Вне всякого сомнения, Владимир Раевский выразил в своем четверостишии возмущение и протест против угнетения. А Пушкин вычитал из его строк мысль о том, насколько бессмысленна и опасна проповедь гражданских добродетелей.

Раевский не только сыпал соль на свежую рану, призывая друга шествовать по тернистой стезе гражданского служения. Сам того не заметив, он подсказал Пушкину замечательное оправдание для дезертирства с гибельного поприща.

У Раевского «немой народ» изображен дремлющим и запуганным, безучастным к тем, кто жертвует собой ради его свободы.
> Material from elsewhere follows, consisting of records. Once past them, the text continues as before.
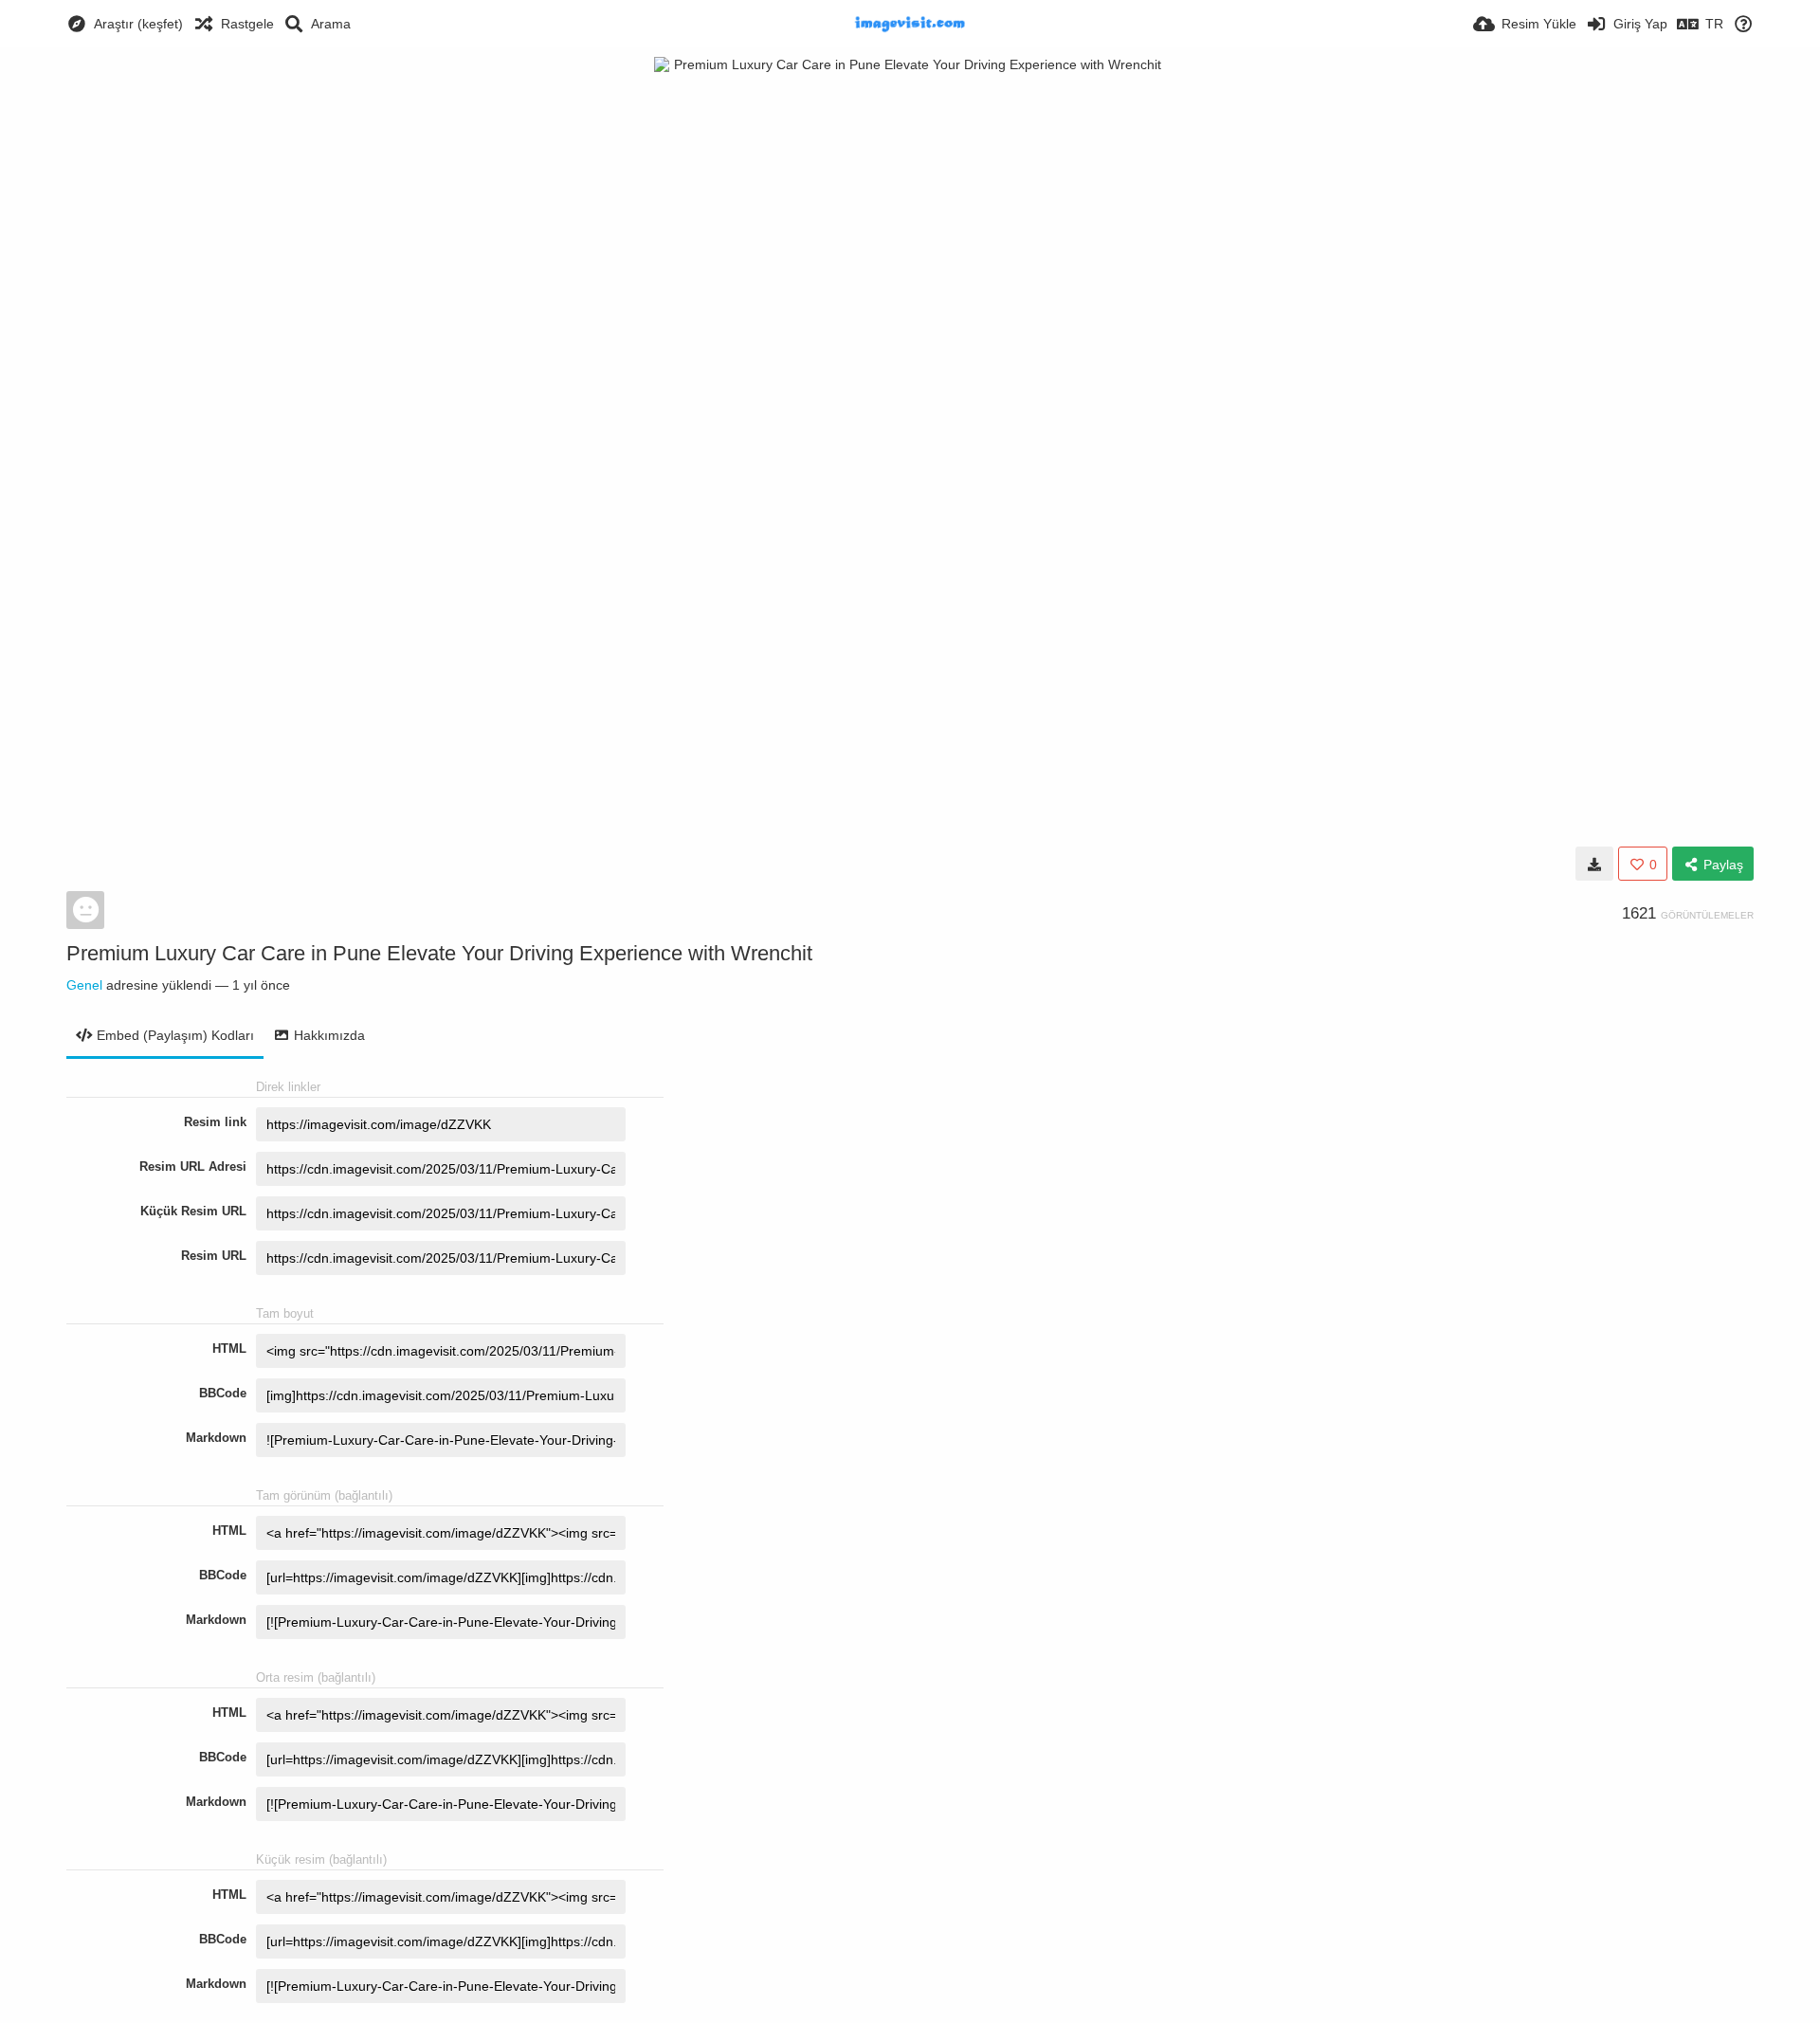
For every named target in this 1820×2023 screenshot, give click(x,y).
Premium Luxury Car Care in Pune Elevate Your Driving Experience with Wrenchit (439, 953)
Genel (84, 985)
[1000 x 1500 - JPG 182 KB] (1594, 864)
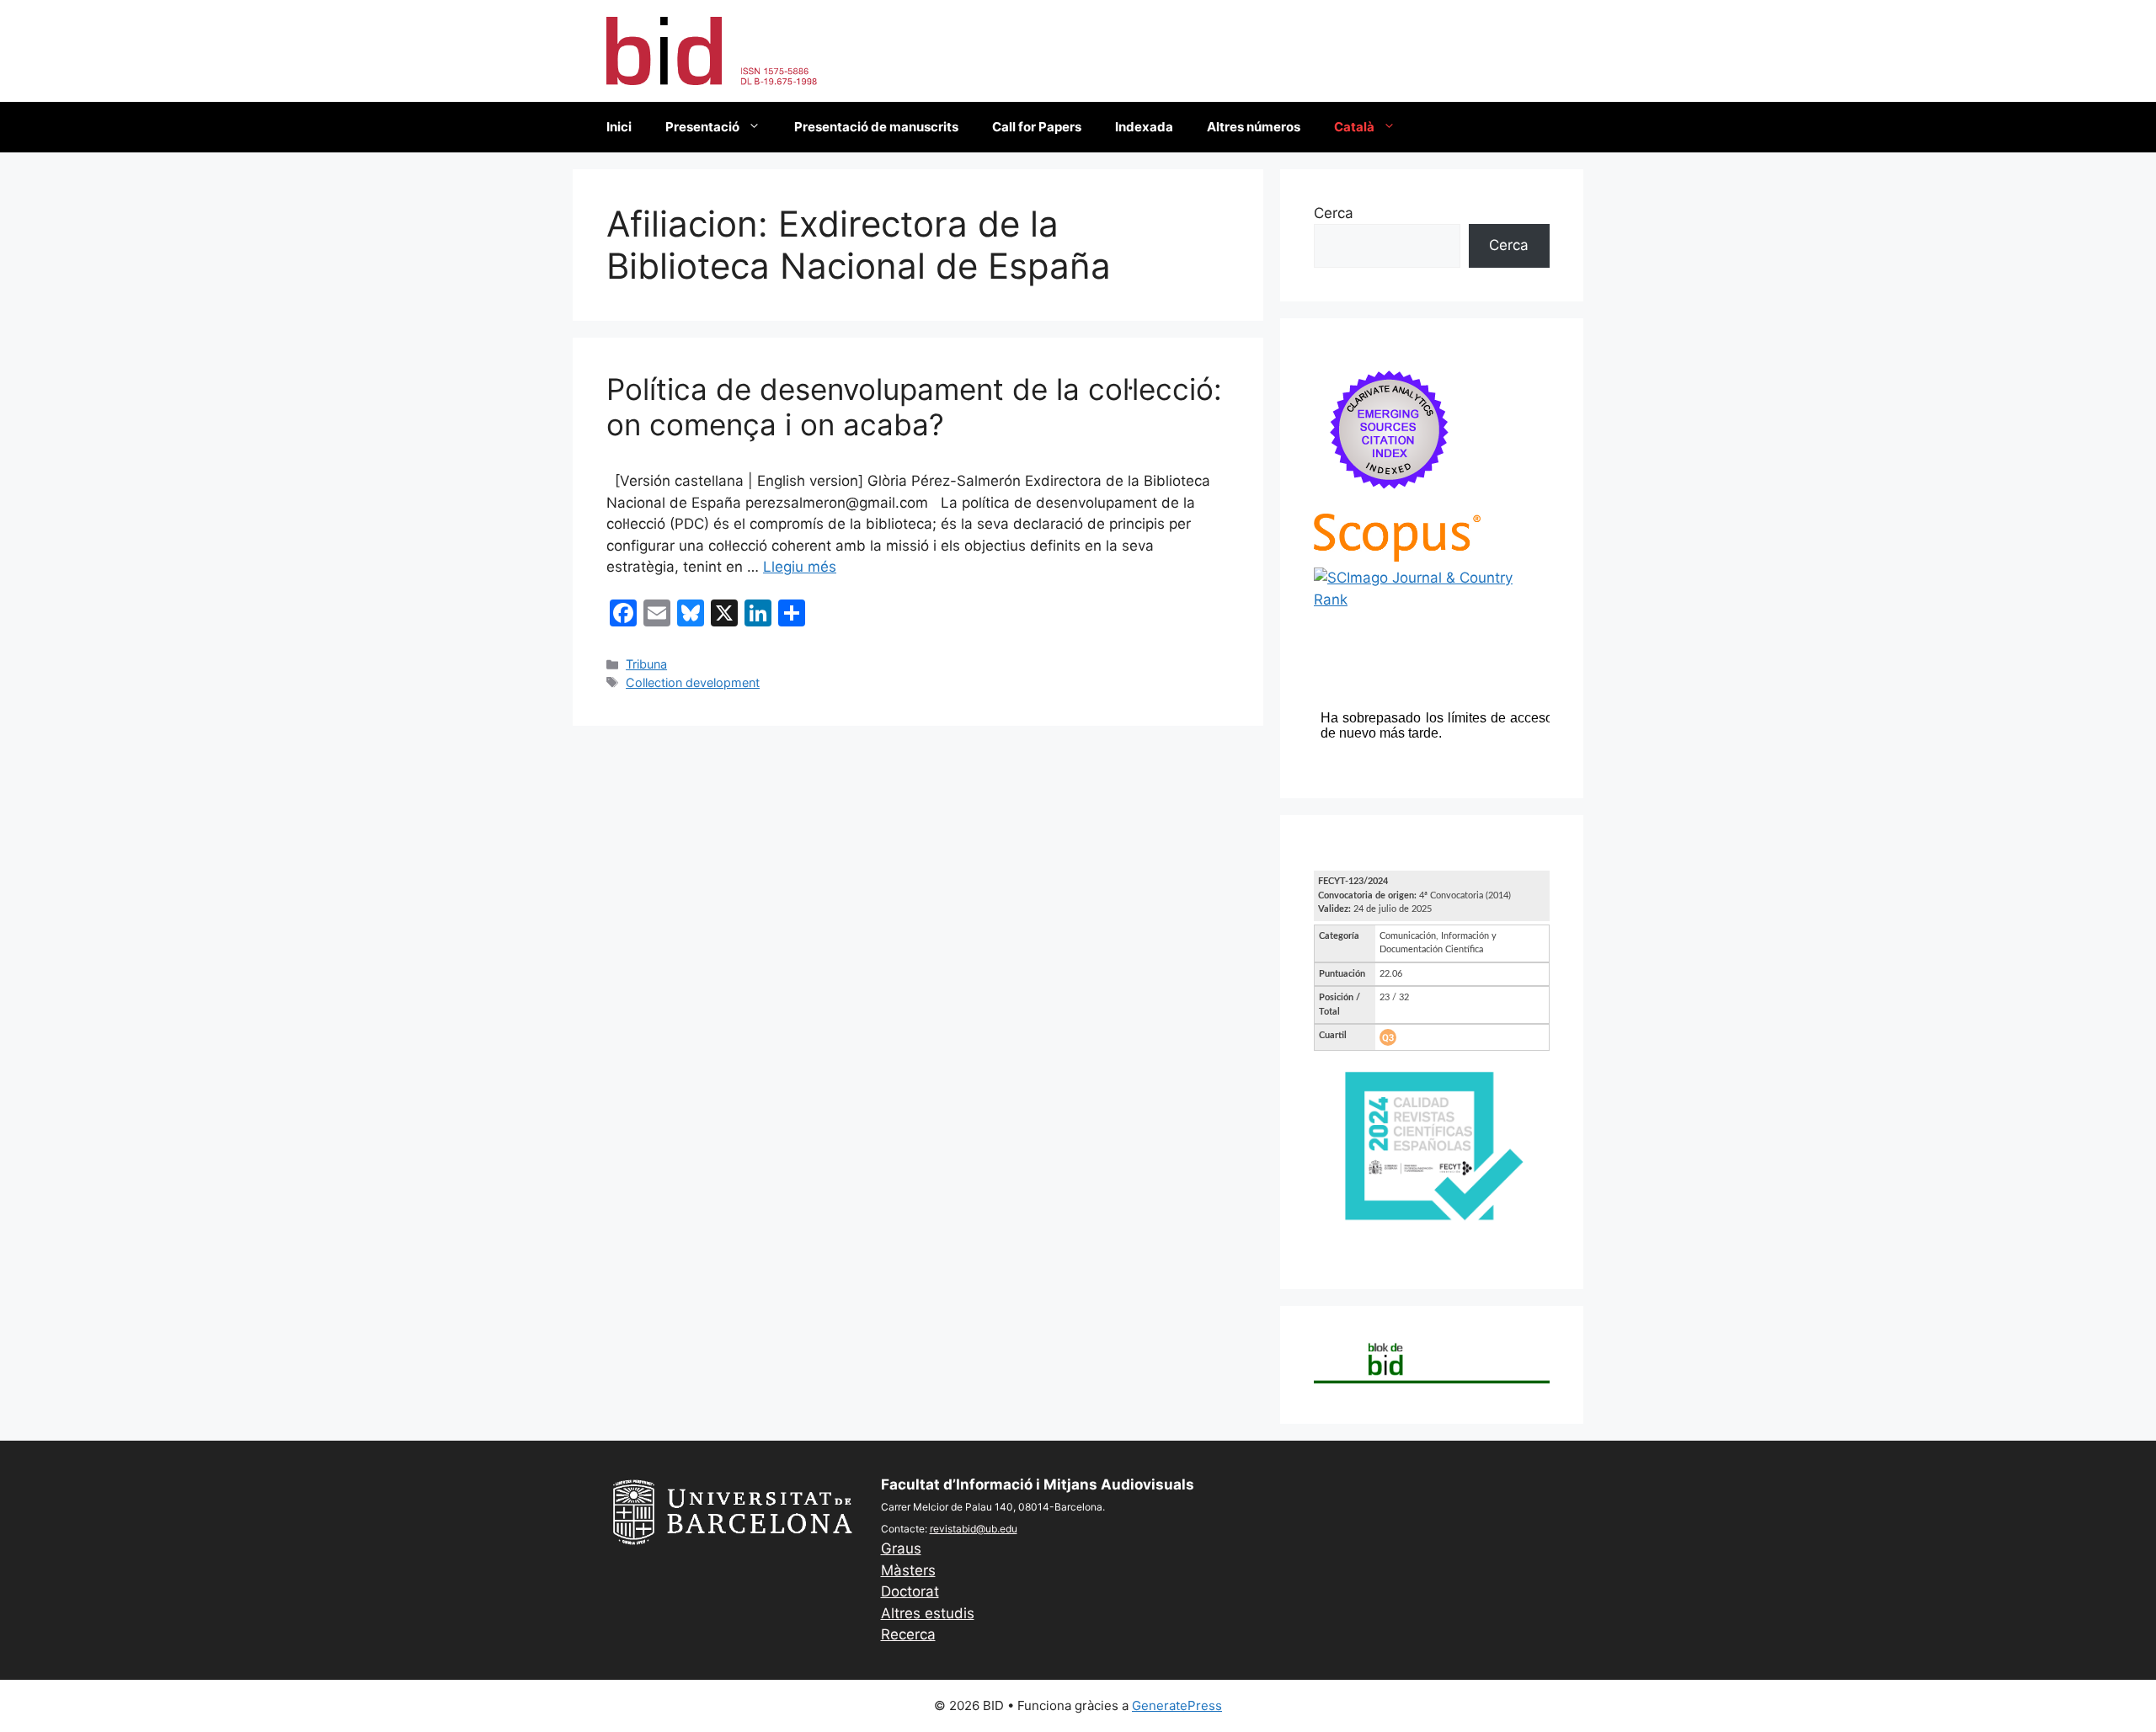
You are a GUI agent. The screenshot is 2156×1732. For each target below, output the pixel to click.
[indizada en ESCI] (1389, 501)
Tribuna (646, 664)
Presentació (702, 127)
Именно в этом Пушкину почудилась «хорошая и сильная мысль», которая «давно вертелась в его голове».

Дело за малым, оставалось предпринять ловкую подтасовку понятий.

Вместо забитого и угнетенного народа в ответном послании Раевскому появится «хладная», «ничтожная и глухая» толпа, которой «смешон глас сердца благородный» (II/1, 266). Проповедь свободолюбия окажется безнадежной и безрассудной, а главное — унизительной для поэта. Жалкое малодушие, как по волшебству, окутает пышная тога оскорбленной в лучших чувствах добродетели.

Впрочем, в июле 1822 г. до решающей метаморфозы еще оставался крохотный шажок.